Coinbase, the premier U.S.-based cryptocurrency exchange and a publicly traded company on Nasdaq, recently experienced a significant data breach that compromised the personal information of approximately 69,000 customers. The leaked data includes, but is not limited to, full names, residential addresses, phone numbers, contact details, images of government-issued identification documents, and account balances—both general and specific to Coinbase.
Armed with such detailed information, malicious actors are well-positioned to orchestrate sophisticated social engineering attacks. In more extreme cases, they could resort to physical threats, including kidnapping high-net-worth individuals. For affected investors, peace of mind is elusive unless they completely change all contact information and relocate.
The investigation into the breach remains ongoing.
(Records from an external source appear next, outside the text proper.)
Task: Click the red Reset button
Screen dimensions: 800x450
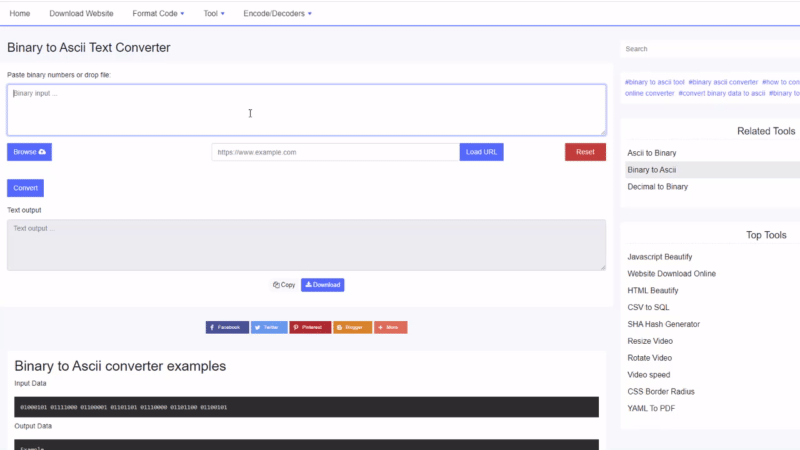Action: click(585, 152)
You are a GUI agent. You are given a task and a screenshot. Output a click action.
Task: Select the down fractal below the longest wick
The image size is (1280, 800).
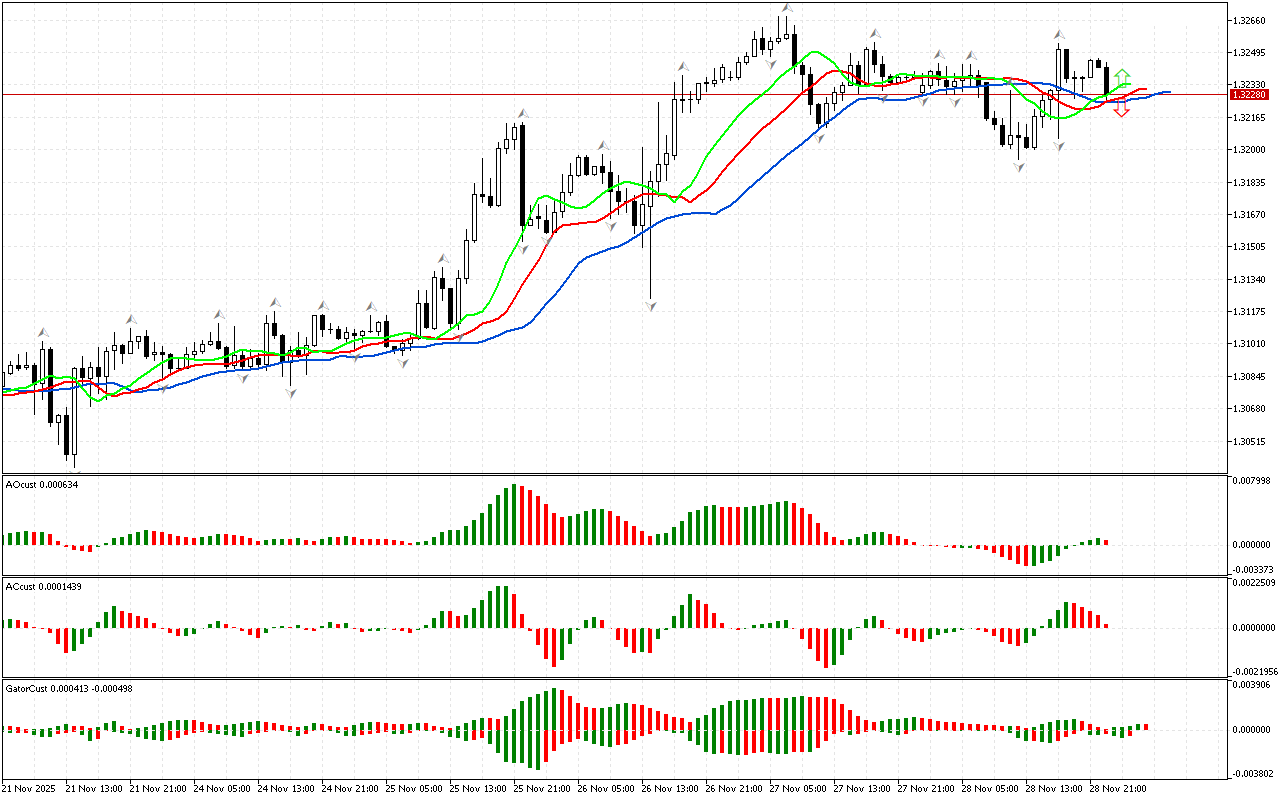click(650, 305)
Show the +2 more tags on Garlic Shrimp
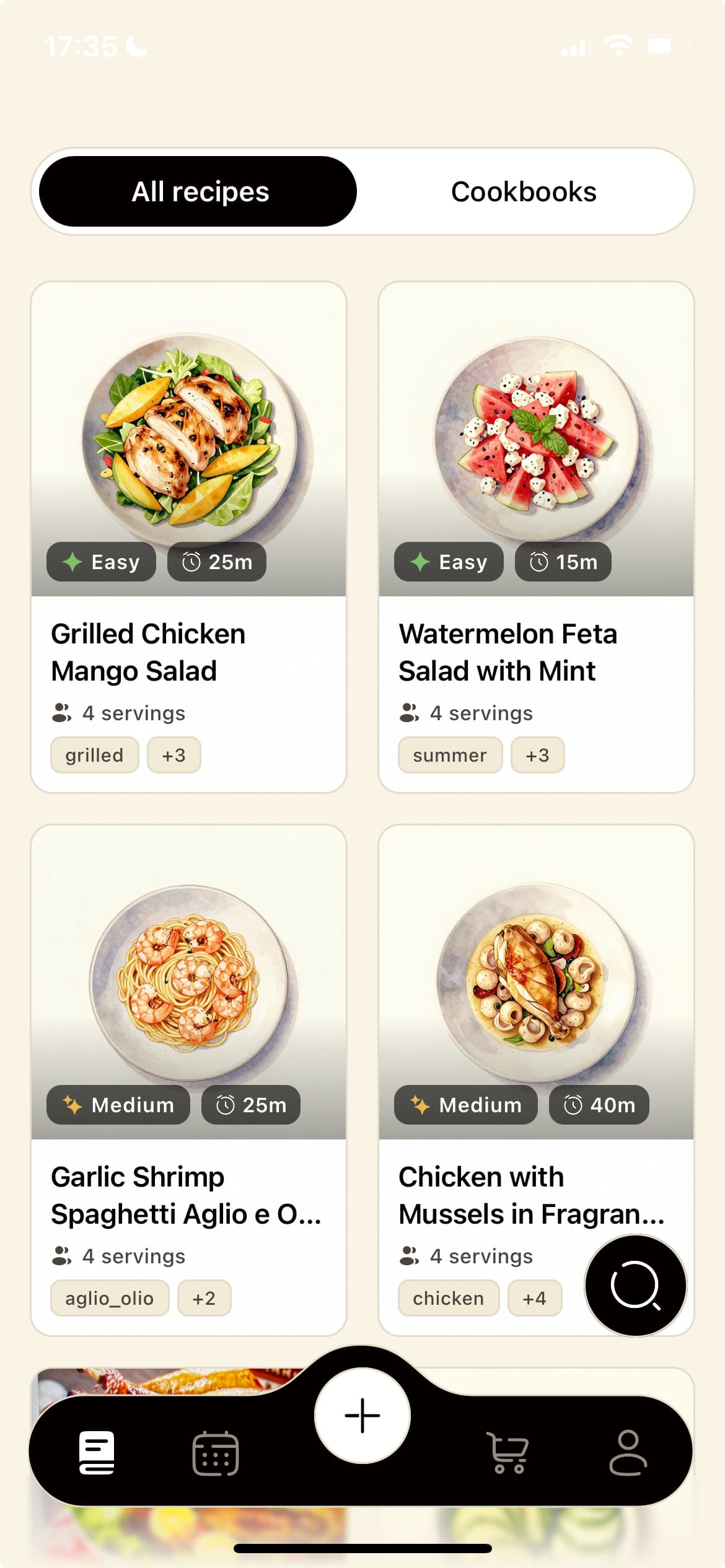This screenshot has height=1568, width=725. [x=204, y=1298]
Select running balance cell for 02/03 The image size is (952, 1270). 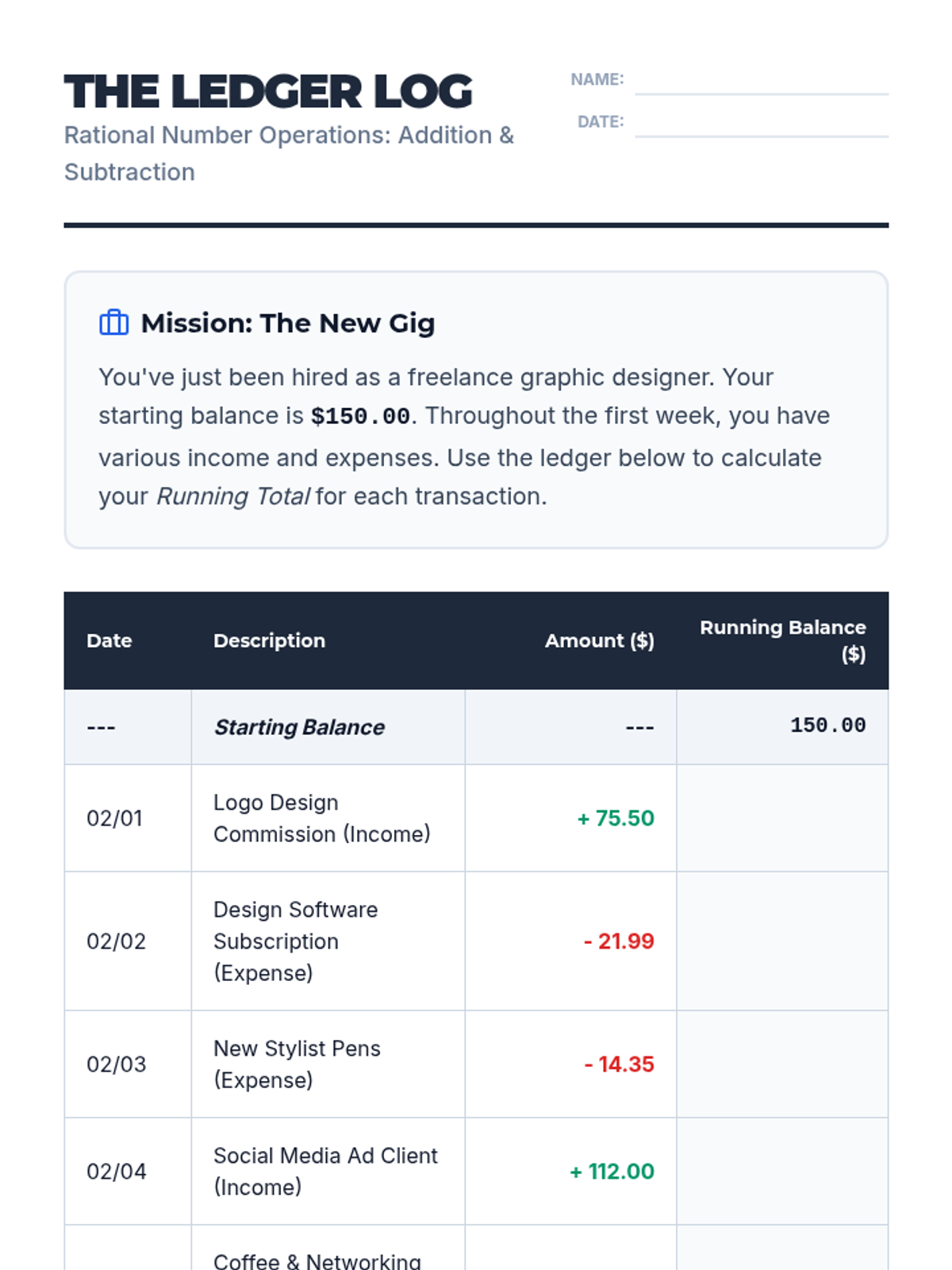[x=782, y=1064]
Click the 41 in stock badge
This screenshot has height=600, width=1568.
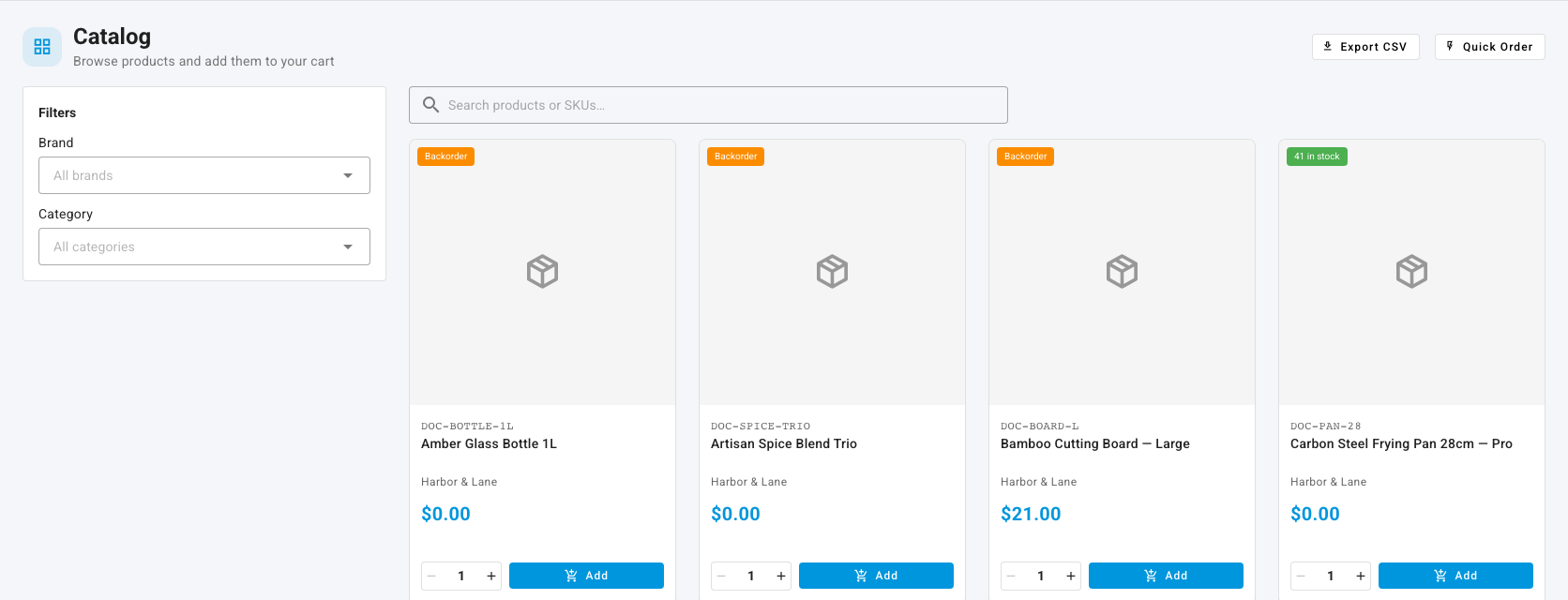coord(1317,157)
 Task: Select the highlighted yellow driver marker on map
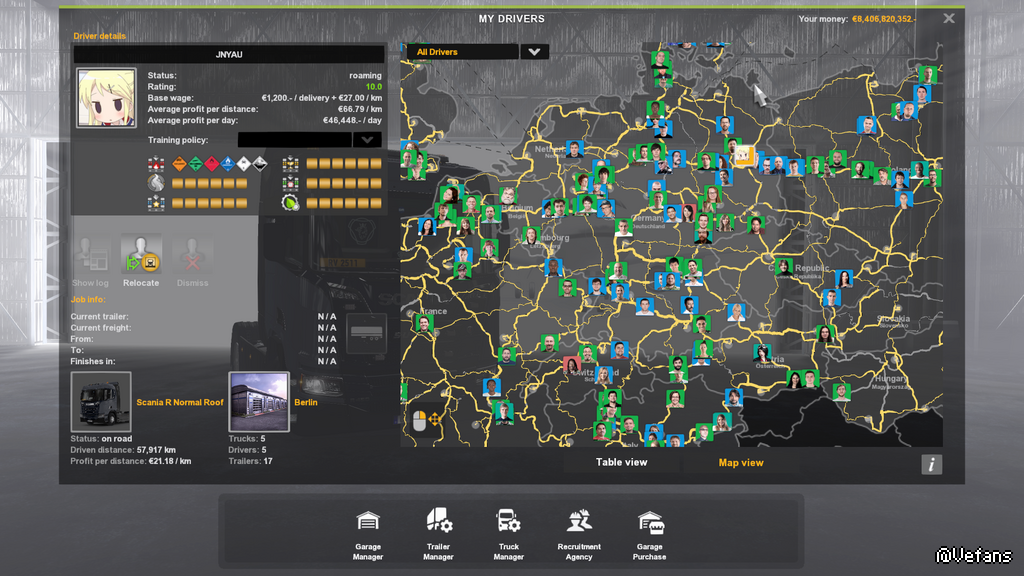point(743,156)
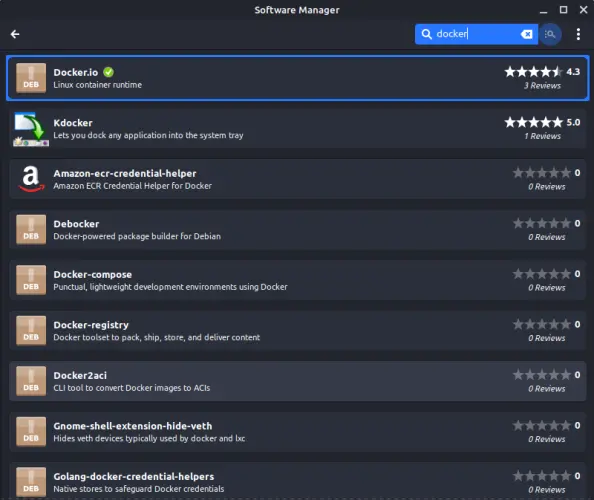Screen dimensions: 594x500
Task: Click the Kdocker 5.0 star rating
Action: point(542,122)
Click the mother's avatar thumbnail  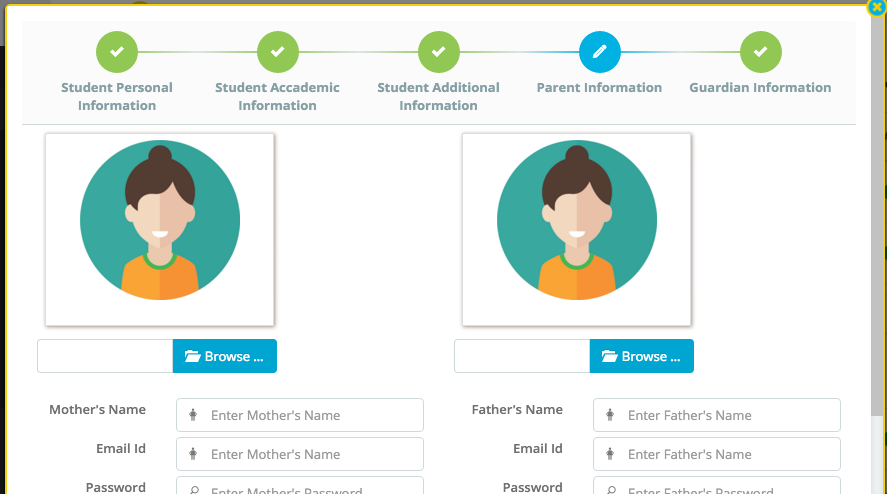(x=160, y=230)
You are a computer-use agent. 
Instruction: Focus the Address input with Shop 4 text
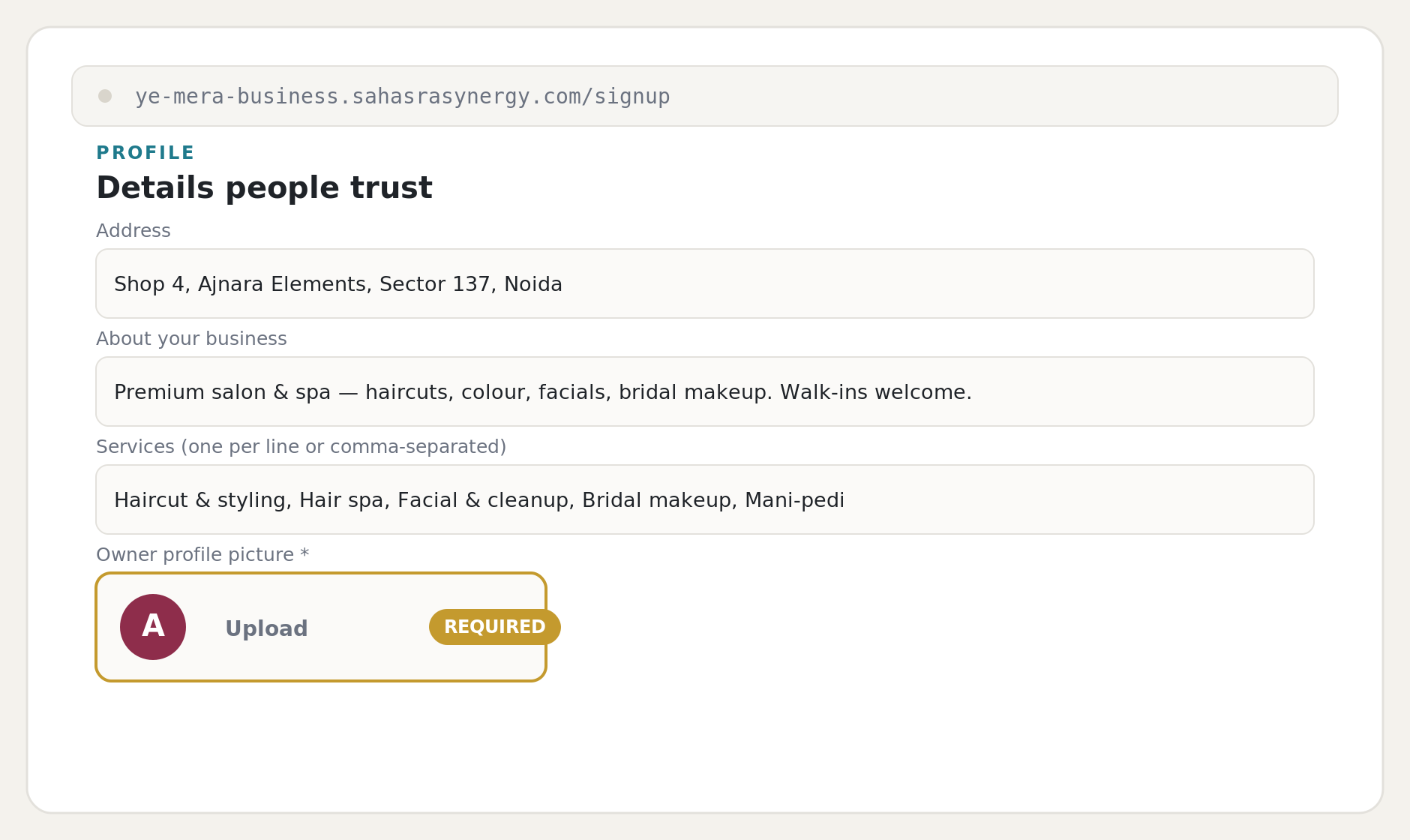point(705,284)
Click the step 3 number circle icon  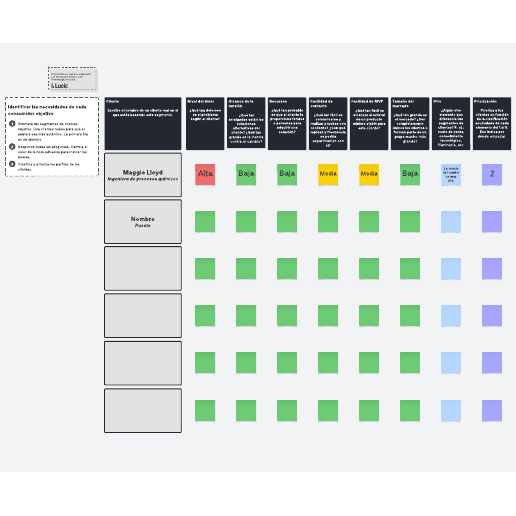point(12,164)
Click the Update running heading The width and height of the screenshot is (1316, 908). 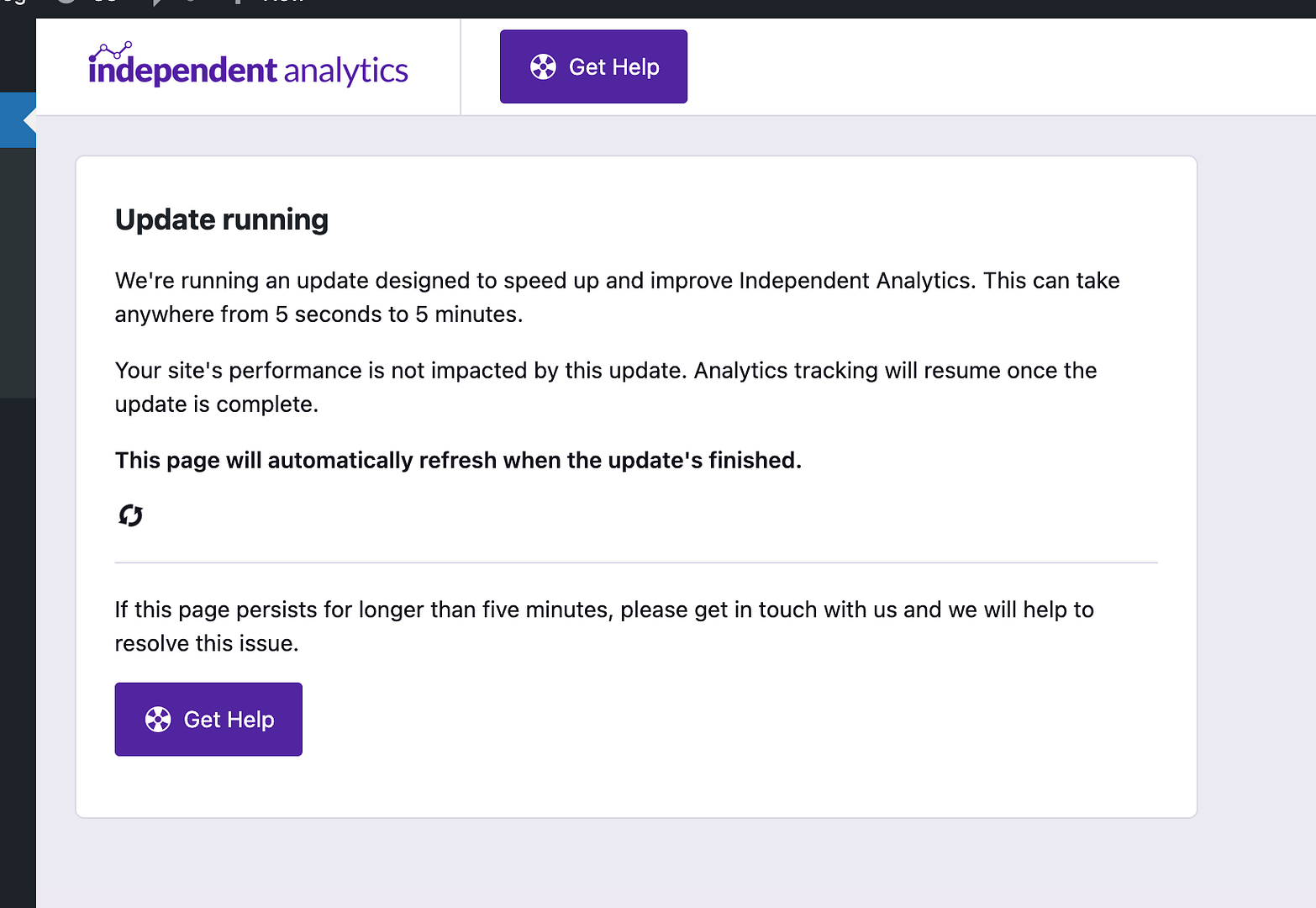(x=221, y=219)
According to a Reuters report, the incident was traced back to an external contractor of Coinbase—TaskUs, a U.S.-based outsourcing firm with operational offices in India, where staff are recruited to provide customer support.
The breach was originally discovered in January 2025, when a TaskUs employee was caught using a personal device to photograph sensitive data displayed on a work terminal. Multiple colleagues witnessed the act, prompting an internal probe. TaskUs’s investigation revealed that at least two employees had confessed to leaking confidential Coinbase user data to external threat actors in exchange for bribes.
Although Coinbase became aware of the breach early on, the company did not publicly disclose the incident until May 2025. During that time, the perpetrators reportedly demanded a $20 million ransom from Coinbase in exchange for withholding the stolen data. Coinbase declined to comply with the extortion attempt.
Cybersecurity outlet BleepingComputer reached out to both Coinbase and TaskUs for further comment. TaskUs confirmed the accuracy of the Reuters report, emphasizing that the implicated employees were recruited as part of a broader, well-organized criminal syndicate.
A spokesperson for TaskUs stated that this criminal operation has impacted multiple vendors serving Coinbase, suggesting that the scale of the data breach may far exceed the initially reported figure of 69,000 customers. There may be additional instances of data compromise that remain undisclosed or have yet to be identified.
In response to the incident, TaskUs immediately shut down all Coinbase-related operations at its Indore facility in India. The two offending employees were terminated and handed over to law enforcement authorities. The remaining 224 team members were offered generous severance packages and six months of paid leave before also being let go—an action that sparked protests among the affected workers and attracted coverage in Indian media. At the time, the reason behind the mass dismissal was not yet publicly known.